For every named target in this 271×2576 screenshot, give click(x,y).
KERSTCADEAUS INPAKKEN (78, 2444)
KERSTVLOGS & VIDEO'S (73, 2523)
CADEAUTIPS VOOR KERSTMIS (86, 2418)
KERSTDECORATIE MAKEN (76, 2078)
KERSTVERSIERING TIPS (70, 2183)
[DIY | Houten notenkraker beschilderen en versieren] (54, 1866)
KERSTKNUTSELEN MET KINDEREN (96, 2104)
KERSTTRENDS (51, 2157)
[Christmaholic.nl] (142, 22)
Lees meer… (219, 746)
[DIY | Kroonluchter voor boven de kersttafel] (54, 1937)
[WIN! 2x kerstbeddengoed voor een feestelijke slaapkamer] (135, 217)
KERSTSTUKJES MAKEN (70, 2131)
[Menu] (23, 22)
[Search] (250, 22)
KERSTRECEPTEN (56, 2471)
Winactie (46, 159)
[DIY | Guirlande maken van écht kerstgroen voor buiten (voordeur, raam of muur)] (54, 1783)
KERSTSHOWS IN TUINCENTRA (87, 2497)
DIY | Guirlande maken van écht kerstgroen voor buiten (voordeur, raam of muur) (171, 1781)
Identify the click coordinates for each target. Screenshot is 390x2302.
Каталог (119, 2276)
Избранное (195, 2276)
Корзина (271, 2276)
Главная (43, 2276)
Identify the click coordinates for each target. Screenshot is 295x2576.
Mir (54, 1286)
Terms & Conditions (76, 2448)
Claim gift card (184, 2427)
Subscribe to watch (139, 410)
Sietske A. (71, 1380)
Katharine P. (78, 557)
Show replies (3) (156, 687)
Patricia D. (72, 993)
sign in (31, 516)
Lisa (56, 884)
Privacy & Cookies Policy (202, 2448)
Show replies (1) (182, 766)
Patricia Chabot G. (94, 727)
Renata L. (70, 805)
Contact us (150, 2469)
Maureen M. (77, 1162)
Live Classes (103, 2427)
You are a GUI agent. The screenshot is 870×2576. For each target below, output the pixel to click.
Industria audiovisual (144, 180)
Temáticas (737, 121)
++++
Retype the records above from the very first line down to the line with "Lees meer… (219, 746)", keeping both of those lines. Include nothing beyond them.

For every named target in this 271×2576 screenshot, give click(x,y).
KERSTCADEAUS INPAKKEN (78, 2444)
KERSTVLOGS & VIDEO'S (73, 2523)
CADEAUTIPS VOOR KERSTMIS (86, 2418)
KERSTDECORATIE MAKEN (76, 2078)
KERSTVERSIERING TIPS (70, 2183)
[DIY | Houten notenkraker beschilderen en versieren] (54, 1866)
KERSTKNUTSELEN MET KINDEREN (96, 2104)
KERSTTRENDS (51, 2157)
[Christmaholic.nl] (142, 22)
Lees meer… (219, 746)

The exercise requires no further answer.